-- START OF Data lines --
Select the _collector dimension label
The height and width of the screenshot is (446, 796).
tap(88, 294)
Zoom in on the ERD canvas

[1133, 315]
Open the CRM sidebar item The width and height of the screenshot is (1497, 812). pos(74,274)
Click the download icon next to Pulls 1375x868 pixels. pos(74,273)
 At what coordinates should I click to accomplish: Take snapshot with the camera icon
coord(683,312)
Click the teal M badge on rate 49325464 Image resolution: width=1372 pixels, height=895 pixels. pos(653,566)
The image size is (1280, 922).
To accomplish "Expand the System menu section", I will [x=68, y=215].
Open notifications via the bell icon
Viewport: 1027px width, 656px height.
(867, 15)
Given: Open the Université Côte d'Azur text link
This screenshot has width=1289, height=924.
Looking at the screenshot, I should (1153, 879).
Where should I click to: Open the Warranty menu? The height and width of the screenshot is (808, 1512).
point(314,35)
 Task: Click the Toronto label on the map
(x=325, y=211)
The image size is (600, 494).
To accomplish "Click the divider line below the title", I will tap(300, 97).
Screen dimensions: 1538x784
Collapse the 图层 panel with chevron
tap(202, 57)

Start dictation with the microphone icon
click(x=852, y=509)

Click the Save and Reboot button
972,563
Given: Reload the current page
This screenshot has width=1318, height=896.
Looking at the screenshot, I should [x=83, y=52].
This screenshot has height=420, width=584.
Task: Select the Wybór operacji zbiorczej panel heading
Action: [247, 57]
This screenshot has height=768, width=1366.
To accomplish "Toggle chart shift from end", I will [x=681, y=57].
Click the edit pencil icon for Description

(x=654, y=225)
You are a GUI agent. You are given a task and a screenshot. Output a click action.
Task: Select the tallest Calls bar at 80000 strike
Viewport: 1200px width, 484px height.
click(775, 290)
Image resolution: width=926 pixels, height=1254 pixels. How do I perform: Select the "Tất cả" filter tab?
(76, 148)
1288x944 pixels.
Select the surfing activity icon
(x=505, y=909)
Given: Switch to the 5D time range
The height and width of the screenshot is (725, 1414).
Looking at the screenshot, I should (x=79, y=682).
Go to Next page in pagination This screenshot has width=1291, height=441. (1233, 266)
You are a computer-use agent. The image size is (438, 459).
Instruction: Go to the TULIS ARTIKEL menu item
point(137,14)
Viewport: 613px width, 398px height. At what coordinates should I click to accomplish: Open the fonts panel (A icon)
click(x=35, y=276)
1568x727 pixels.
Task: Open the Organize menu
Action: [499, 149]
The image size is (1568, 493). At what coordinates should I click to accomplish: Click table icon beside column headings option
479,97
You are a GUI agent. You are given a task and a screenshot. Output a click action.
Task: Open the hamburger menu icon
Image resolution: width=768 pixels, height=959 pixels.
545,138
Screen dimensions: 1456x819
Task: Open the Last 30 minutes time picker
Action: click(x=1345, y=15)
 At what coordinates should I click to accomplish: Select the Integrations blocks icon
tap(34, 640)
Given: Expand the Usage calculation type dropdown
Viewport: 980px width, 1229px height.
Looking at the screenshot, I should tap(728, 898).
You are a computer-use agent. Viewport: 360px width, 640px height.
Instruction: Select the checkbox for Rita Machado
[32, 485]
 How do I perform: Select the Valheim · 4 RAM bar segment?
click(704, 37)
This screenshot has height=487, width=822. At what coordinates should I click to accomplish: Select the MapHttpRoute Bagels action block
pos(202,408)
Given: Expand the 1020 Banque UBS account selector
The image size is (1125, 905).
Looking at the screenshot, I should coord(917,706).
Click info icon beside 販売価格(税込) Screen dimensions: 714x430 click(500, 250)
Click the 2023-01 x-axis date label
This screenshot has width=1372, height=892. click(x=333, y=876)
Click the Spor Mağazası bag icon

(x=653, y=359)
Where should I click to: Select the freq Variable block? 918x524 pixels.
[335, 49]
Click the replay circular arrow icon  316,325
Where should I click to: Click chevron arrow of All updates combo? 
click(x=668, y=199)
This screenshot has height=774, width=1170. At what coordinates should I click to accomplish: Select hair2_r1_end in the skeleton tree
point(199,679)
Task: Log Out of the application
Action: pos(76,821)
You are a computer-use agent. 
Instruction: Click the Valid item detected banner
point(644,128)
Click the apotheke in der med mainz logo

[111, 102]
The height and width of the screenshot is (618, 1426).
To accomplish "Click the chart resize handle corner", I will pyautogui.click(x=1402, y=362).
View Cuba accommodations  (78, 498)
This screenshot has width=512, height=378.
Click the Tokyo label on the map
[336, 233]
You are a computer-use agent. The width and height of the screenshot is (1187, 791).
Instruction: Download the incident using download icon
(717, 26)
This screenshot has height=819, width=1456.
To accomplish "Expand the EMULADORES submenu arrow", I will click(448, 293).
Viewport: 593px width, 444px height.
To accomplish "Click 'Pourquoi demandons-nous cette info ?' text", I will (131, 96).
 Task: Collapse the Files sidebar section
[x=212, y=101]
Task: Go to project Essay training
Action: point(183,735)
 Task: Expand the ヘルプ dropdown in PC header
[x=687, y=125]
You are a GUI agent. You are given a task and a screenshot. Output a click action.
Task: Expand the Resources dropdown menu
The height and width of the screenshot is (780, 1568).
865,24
-- END OF Data lines --
Directive: Repeat the data above word for word.

Right answer:
Select the _collector dimension label
The height and width of the screenshot is (446, 796).
tap(88, 294)
Zoom in on the ERD canvas

[1133, 315]
Open the CRM sidebar item The width and height of the screenshot is (1497, 812). pos(74,274)
Click the download icon next to Pulls 1375x868 pixels. pos(74,273)
 At what coordinates should I click to accomplish: Take snapshot with the camera icon
coord(683,312)
Click the teal M badge on rate 49325464 Image resolution: width=1372 pixels, height=895 pixels. pos(653,566)
The image size is (1280, 922).
To accomplish "Expand the System menu section", I will [x=68, y=215].
Open notifications via the bell icon
Viewport: 1027px width, 656px height.
(867, 15)
Given: Open the Université Côte d'Azur text link
This screenshot has width=1289, height=924.
Looking at the screenshot, I should (1153, 879).
Where should I click to: Open the Warranty menu? The height and width of the screenshot is (808, 1512).
point(314,35)
 Task: Click the Toronto label on the map
(x=325, y=211)
The image size is (600, 494).
To accomplish "Click the divider line below the title", I will tap(300, 97).
Screen dimensions: 1538x784
Collapse the 图层 panel with chevron
tap(202, 57)

Start dictation with the microphone icon
click(x=852, y=509)

Click the Save and Reboot button
972,563
Given: Reload the current page
This screenshot has width=1318, height=896.
Looking at the screenshot, I should [x=83, y=52].
This screenshot has height=420, width=584.
Task: Select the Wybór operacji zbiorczej panel heading
Action: [247, 57]
This screenshot has height=768, width=1366.
To accomplish "Toggle chart shift from end", I will [x=681, y=57].
Click the edit pencil icon for Description

(x=654, y=225)
You are a GUI agent. You are given a task and a screenshot. Output a click action.
Task: Select the tallest Calls bar at 80000 strike
Viewport: 1200px width, 484px height.
click(775, 290)
Image resolution: width=926 pixels, height=1254 pixels. How do I perform: Select the "Tất cả" filter tab?
(76, 148)
1288x944 pixels.
Select the surfing activity icon
(x=505, y=909)
Given: Switch to the 5D time range
The height and width of the screenshot is (725, 1414).
Looking at the screenshot, I should (x=79, y=682).
Go to Next page in pagination This screenshot has width=1291, height=441. (1233, 266)
You are a computer-use agent. The image size is (438, 459).
Instruction: Go to the TULIS ARTIKEL menu item
point(137,14)
Viewport: 613px width, 398px height. At what coordinates should I click to accomplish: Open the fonts panel (A icon)
click(x=35, y=276)
1568x727 pixels.
Task: Open the Organize menu
Action: [499, 149]
The image size is (1568, 493). At what coordinates should I click to accomplish: Click table icon beside column headings option
479,97
You are a GUI agent. You are given a task and a screenshot. Output a click action.
Task: Open the hamburger menu icon
Image resolution: width=768 pixels, height=959 pixels.
545,138
Screen dimensions: 1456x819
Task: Open the Last 30 minutes time picker
Action: click(x=1345, y=15)
 At what coordinates should I click to accomplish: Select the Integrations blocks icon
tap(34, 640)
Given: Expand the Usage calculation type dropdown
Viewport: 980px width, 1229px height.
Looking at the screenshot, I should tap(728, 898).
You are a computer-use agent. Viewport: 360px width, 640px height.
Instruction: Select the checkbox for Rita Machado
[32, 485]
 How do I perform: Select the Valheim · 4 RAM bar segment?
click(704, 37)
This screenshot has height=487, width=822. At what coordinates should I click to accomplish: Select the MapHttpRoute Bagels action block
pos(202,408)
Given: Expand the 1020 Banque UBS account selector
The image size is (1125, 905).
Looking at the screenshot, I should coord(917,706).
Click info icon beside 販売価格(税込) Screen dimensions: 714x430 click(500, 250)
Click the 2023-01 x-axis date label
This screenshot has width=1372, height=892. click(x=333, y=876)
Click the Spor Mağazası bag icon

(x=653, y=359)
Where should I click to: Select the freq Variable block? 918x524 pixels.
[335, 49]
Click the replay circular arrow icon  316,325
Where should I click to: Click chevron arrow of All updates combo? 
click(x=668, y=199)
This screenshot has height=774, width=1170. At what coordinates should I click to accomplish: Select hair2_r1_end in the skeleton tree
point(199,679)
Task: Log Out of the application
Action: pos(76,821)
You are a computer-use agent. 
Instruction: Click the Valid item detected banner
point(644,128)
Click the apotheke in der med mainz logo

[111, 102]
The height and width of the screenshot is (618, 1426).
To accomplish "Click the chart resize handle corner", I will pyautogui.click(x=1402, y=362).
View Cuba accommodations  (78, 498)
This screenshot has width=512, height=378.
Click the Tokyo label on the map
[336, 233]
You are a computer-use agent. The width and height of the screenshot is (1187, 791).
Instruction: Download the incident using download icon
(717, 26)
This screenshot has height=819, width=1456.
To accomplish "Expand the EMULADORES submenu arrow", I will click(448, 293).
Viewport: 593px width, 444px height.
To accomplish "Click 'Pourquoi demandons-nous cette info ?' text", I will (131, 96).
 Task: Collapse the Files sidebar section
[x=212, y=101]
Task: Go to project Essay training
Action: point(183,735)
 Task: Expand the ヘルプ dropdown in PC header
[x=687, y=125]
You are a GUI agent. You are given a task and a screenshot. Output a click action.
Task: Expand the Resources dropdown menu
The height and width of the screenshot is (780, 1568).
865,24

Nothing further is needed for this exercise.